(Stored data entries)
[Start of Attachment]

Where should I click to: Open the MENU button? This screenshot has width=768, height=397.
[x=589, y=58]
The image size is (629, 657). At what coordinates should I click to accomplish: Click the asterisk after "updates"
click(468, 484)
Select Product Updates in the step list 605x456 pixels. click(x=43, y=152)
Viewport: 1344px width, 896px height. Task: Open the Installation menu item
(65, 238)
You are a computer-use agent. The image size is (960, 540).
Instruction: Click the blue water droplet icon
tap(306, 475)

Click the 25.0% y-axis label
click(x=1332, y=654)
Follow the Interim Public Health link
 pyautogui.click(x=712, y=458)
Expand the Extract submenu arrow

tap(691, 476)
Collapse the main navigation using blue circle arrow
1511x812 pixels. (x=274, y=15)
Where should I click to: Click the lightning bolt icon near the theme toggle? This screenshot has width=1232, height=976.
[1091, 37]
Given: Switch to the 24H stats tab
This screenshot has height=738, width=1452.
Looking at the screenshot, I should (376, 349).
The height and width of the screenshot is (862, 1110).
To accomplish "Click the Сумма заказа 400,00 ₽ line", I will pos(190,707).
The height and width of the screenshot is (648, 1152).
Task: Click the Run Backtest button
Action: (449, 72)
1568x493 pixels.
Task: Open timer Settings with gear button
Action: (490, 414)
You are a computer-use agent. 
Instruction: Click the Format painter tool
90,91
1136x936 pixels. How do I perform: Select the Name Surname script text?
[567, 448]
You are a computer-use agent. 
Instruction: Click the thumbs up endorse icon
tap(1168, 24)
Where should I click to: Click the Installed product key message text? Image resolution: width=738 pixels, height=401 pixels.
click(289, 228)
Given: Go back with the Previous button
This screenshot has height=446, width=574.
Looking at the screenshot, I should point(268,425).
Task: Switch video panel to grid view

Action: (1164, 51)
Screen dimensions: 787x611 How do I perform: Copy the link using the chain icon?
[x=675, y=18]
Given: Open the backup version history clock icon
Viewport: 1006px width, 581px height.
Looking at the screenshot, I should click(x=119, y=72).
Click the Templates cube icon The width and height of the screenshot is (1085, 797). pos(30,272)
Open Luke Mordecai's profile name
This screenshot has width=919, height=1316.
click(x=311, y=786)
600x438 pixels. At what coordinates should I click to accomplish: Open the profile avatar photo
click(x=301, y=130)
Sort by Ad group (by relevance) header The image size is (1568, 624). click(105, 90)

[End of Attachment]

Each record, from first to last, should be returned verbatim.

The completed task:
Where should I click to: Open the MENU button? This screenshot has width=768, height=397.
[x=589, y=58]
The image size is (629, 657). At what coordinates should I click to accomplish: Click the asterisk after "updates"
click(468, 484)
Select Product Updates in the step list 605x456 pixels. click(x=43, y=152)
Viewport: 1344px width, 896px height. Task: Open the Installation menu item
(65, 238)
You are a computer-use agent. The image size is (960, 540).
Instruction: Click the blue water droplet icon
tap(306, 475)

Click the 25.0% y-axis label
click(x=1332, y=654)
Follow the Interim Public Health link
 pyautogui.click(x=712, y=458)
Expand the Extract submenu arrow

tap(691, 476)
Collapse the main navigation using blue circle arrow
1511x812 pixels. (x=274, y=15)
Where should I click to: Click the lightning bolt icon near the theme toggle? This screenshot has width=1232, height=976.
[1091, 37]
Given: Switch to the 24H stats tab
This screenshot has height=738, width=1452.
Looking at the screenshot, I should (376, 349).
The height and width of the screenshot is (862, 1110).
To accomplish "Click the Сумма заказа 400,00 ₽ line", I will pos(190,707).
The height and width of the screenshot is (648, 1152).
Task: Click the Run Backtest button
Action: (449, 72)
1568x493 pixels.
Task: Open timer Settings with gear button
Action: (490, 414)
You are a computer-use agent. 
Instruction: Click the Format painter tool
90,91
1136x936 pixels. How do I perform: Select the Name Surname script text?
[567, 448]
You are a computer-use agent. 
Instruction: Click the thumbs up endorse icon
tap(1168, 24)
Where should I click to: Click the Installed product key message text? Image resolution: width=738 pixels, height=401 pixels.
click(289, 228)
Given: Go back with the Previous button
This screenshot has height=446, width=574.
Looking at the screenshot, I should point(268,425).
Task: Switch video panel to grid view

Action: (1164, 51)
Screen dimensions: 787x611 How do I perform: Copy the link using the chain icon?
[x=675, y=18]
Given: Open the backup version history clock icon
Viewport: 1006px width, 581px height.
Looking at the screenshot, I should click(x=119, y=72).
Click the Templates cube icon The width and height of the screenshot is (1085, 797). pos(30,272)
Open Luke Mordecai's profile name
This screenshot has width=919, height=1316.
click(x=311, y=786)
600x438 pixels. At what coordinates should I click to accomplish: Open the profile avatar photo
click(x=301, y=130)
Sort by Ad group (by relevance) header The image size is (1568, 624). click(105, 90)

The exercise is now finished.